Yesterday we started on a new challange of building tetrix-solving AI. Russell and Norvig give insight into how a rational agent can be structured using a state machine , a utility function, and a tree searching algorithm. We have the first two, and a failing test:
[info] Solver should
[info] + pick MoveLeft for s1
[info] x pick Drop for s3
[error] 'MoveLeft' is not equal to 'Drop' (AgentSpec.scala:32)
First we need to lay out the things we know, which is the possible moves and corresponding state transition function:
private[this] val possibleMoves: Seq[StageMessage] =
Seq(MoveLeft, MoveRight, RotateCW, Tick, Drop)
private[this] def toTrans(message: StageMessage): GameState => GameState =
message match {
case MoveLeft => moveLeft
case MoveRight => moveRight
case RotateCW => rotateCW
case Tick => tick
case Drop => drop
}
To implement “What if I do action A?”, use possibleMoves
, toTrans
, and the given state s0
to emulate the next state. We can then use utility
function to calculate the happiness and pick the move that maximizes the utility.
def bestMove(s0: GameState): StageMessage = {
var retval: StageMessage = MoveLeft
var current: Double = minUtility
possibleMoves foreach { move =>
val u = utility(toTrans(move)(s0))
if (u > current) {
current = u
retval = move
} // if
}
retval
}
The implementation looks imperative, but it’s fine as long as it’s within the method. We now have the first version of the solver. To prevent the agent from cheating, we need to create a GameMasterActor
, which issues BestMove(s)
message to the agent actor:
sealed trait AgentMessage
case class BestMove(s: GameState) extends AgentMessage
Here are the actor implementations:
class AgentActor(stageActor: ActorRef) extends Actor {
private[this] val agent = new Agent
def receive = {
case BestMove(s: GameState) =>
val message = agent.bestMove(s)
println("selected " + message)
stageActor ! message
}
}
class GameMasterActor(stateActor: ActorRef, agentActor: ActorRef) extends Actor {
def receive = {
case Tick =>
val s = getState
if (s.status != GameOver) {
agentActor ! BestMove(getState)
}
}
private[this] def getState: GameState = {
val future = (stateActor ? GetState)(1 second).mapTo[GameState]
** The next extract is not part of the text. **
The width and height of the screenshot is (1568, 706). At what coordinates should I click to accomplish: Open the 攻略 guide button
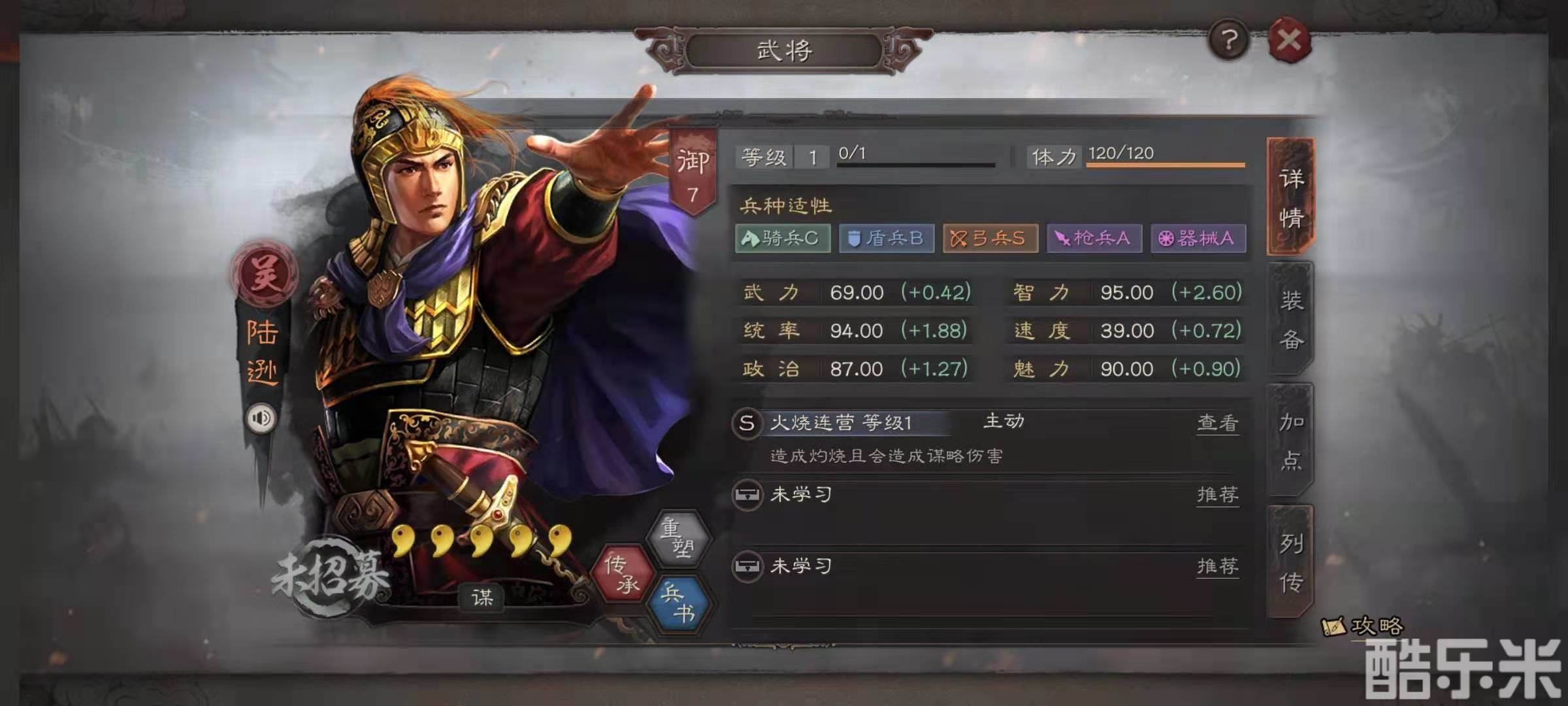coord(1363,626)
Await.result(future, 1 second)
}
}
This surprisingly simple yet powerful. Since the whole point of calculating the best move is to make the move, the agent actor can send it out to a stageActor
directly. Let’s hook these up:
private[this] val system = ActorSystem("TetrixSystem")
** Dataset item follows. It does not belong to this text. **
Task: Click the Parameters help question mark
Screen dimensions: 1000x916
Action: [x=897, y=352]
private[this] val stateActor = system.actorOf(Props(new StateActor(
initialState)), name = "stateActor")
private[this] val playerActor = system.actorOf(Props(new StageActor(
stateActor)), name = "playerActor")
private[this] val agentActor = system.actorOf(Props(new AgentActor(
playerActor)), name = "agentActor")
private[this] val masterActor = system.actorOf(Props(new GameMasterActor(
stateActor, agentActor)), name = "masterActor")
private[this] val tickTimer = system.scheduler.schedule(
0 millisecond, 700 millisecond, playerActor, Tick)
private[this] val masterTickTimer = system.scheduler.schedule(
0 millisecond, 700 millisecond, masterActor, Tick)